The blowing sound I got to hear was that of air escaping from a Genius Bar employee, who set the tone of my experience with his heavy. sigh. of. really. did. you. have. to. disrupt. the. time. continuum. just. as you pesky humans like to do? That was at 67th and Broadway, around 7PM. He wanted to input me into his iPad as an appointment.

"That's silly," I thought. "I don't need my lap top screen replaced, nor a new battery in my phone, I just need this tiny spare part that must be firmly common," so I left Mr Work-to-rules and walked a bit later, over to the 59th Street Apple Store, which as New Yorkers will know, was the first Apple Temple to open and is a 24 hours outlet.
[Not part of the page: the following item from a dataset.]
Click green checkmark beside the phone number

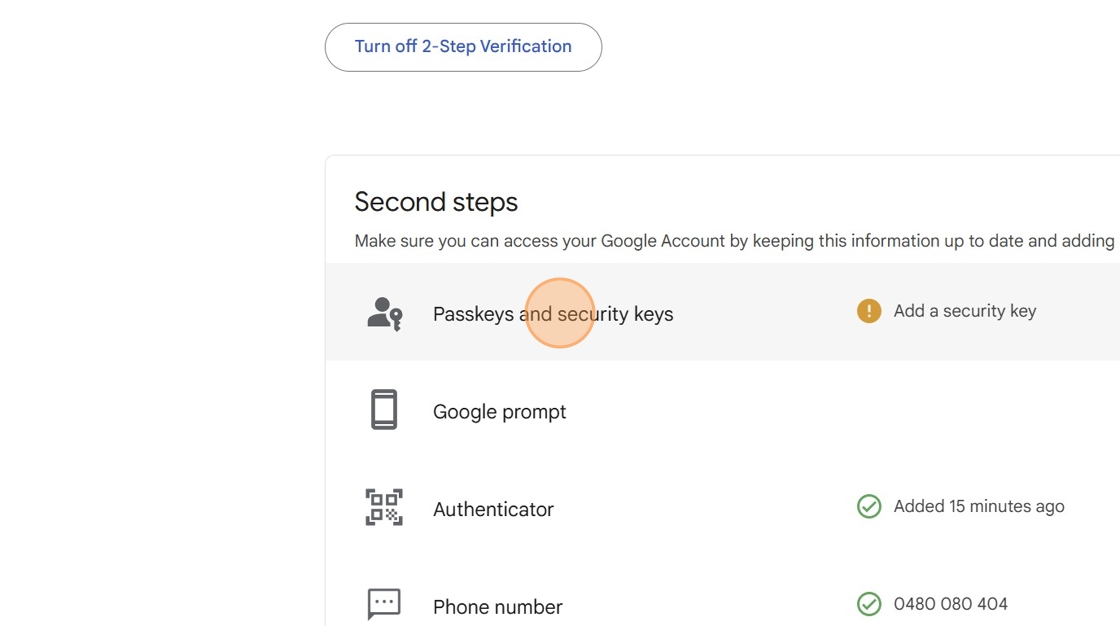point(869,604)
It was buzzing with customers and cheerful staff as usual, at 830PM. The cheerful staff are faking it, obviously, but no big deal. Young woman A (Y. W. A) meets me and takes me to Young woman B (Y. W. B). I ask B for a SIM card tray. She takes my phone to three experts at the bar...

Her approach and attitude indicates that she is following a script in her head — again, I don't mind, except that it has stolen away from her, poor thing, any grasp of human nuance, and she treats me like an idiot from the start: I know nothing. I am stupid. And what I will be told will only be the barest minimum — the Apple-is-the-Roman-Catholic-Church analogy really makes sense!
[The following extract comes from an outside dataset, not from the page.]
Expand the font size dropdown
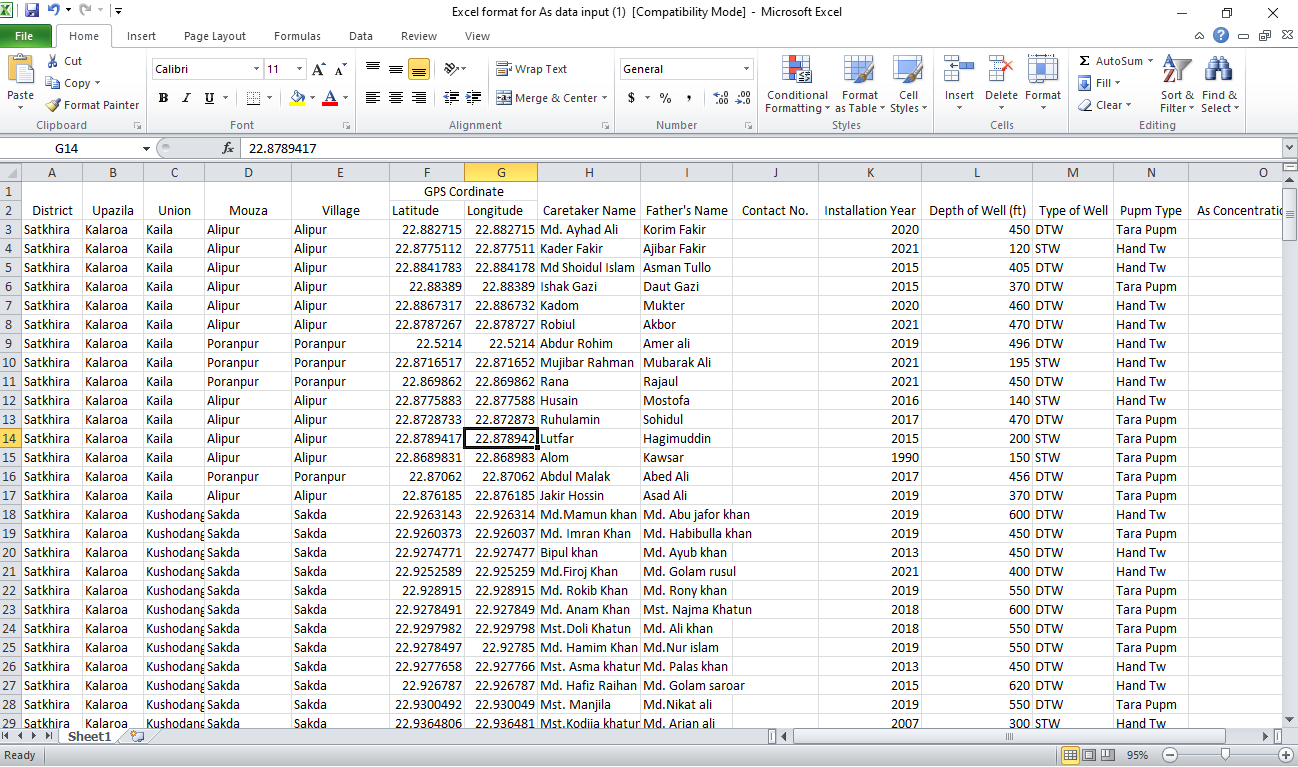The width and height of the screenshot is (1298, 767). 299,69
She and the three wise men examine my phone at their altar. They talk loudly about the unlikelihood of there being any replacement SIM card trays, and for an insane moment I imagine my phone FedEx-ing its way to California, to be "corrected".
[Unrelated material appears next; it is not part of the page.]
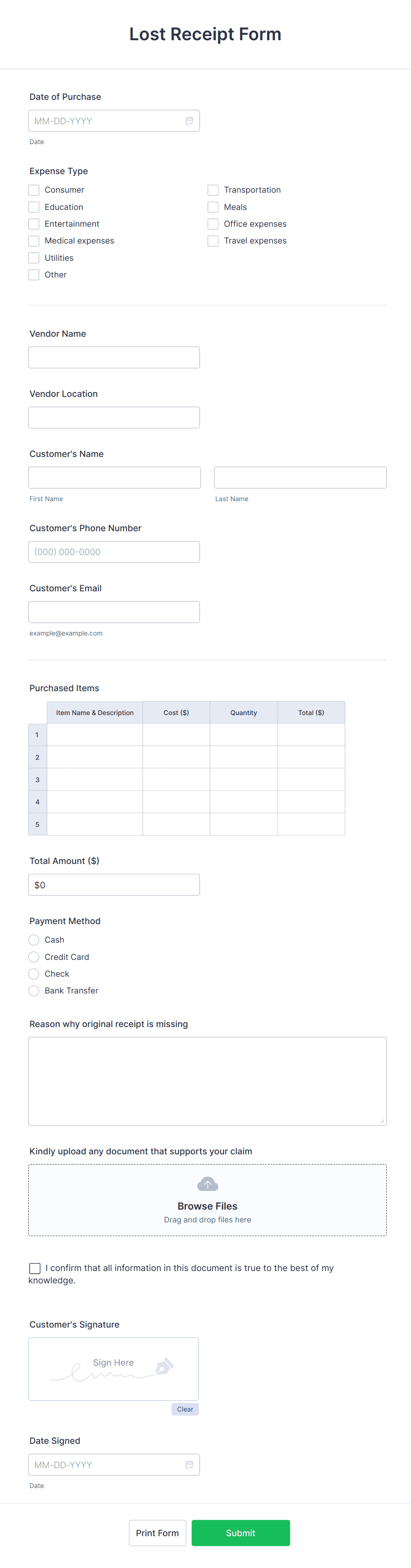Click the Total Amount field
The width and height of the screenshot is (411, 1568).
[x=114, y=884]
An appointment must be made for me, to unwrinkle the sheer cheek of me walking in off the street. Much tapping on iPad. I have an appointment for 930PM. It is now 858PM. Really? I have to wait half an hour?

I am handed back to Y. W. A, who tells me to sit at a table, a quarter acre of plain pine, devoid of any of Apple's products, unlike all the other tables. YWA tells me to wait there until 925PM, then go report to YWB for my 930PM appointment. All this carry-on for a tiny tray that I can install myself?

I tell YWA that I am going to move six feet away to the nearest lap top on display, to check my email. She says that is fine.

At 924PM, I log out of my Gmail and turn around and walk ten feet to YWB.

"Where did you go?" she scolds me, not really so cheery. "We looked everywhere for you!"

"You didn't look hard enough," I said. "I was right there," pointing at the lap top. She scowled. A half-threat about making another appointment started to come out of her mouth. Instead, she took me back to the bar. My iPhone now has a SIM card tray. The Wise Ones are joshing about bad plays in the NBA Super Bowl track star field 0769824 Heavenly play-offs. I imagine their browsers full of meaningless ESPN tinsel-colored sludge.

I'm already bored with this story, so the gist is that I complained that the length of time I spent and the silly appointment making bullshit for such a small matter, was ridiculous. Obviously, retail theory tenet # , "the customer is always right", had not lodged in YWB's head, because she sneered at me, accused me of "wandering off" when my appointment had arrived, and when I said I could probably have bought the SIM card tray in a non-Apple cell phone store in five minutes, she said: "you're welcome to spend your money there." The tray was $8, I gave her a ten and said "keep the change!" and flounced out.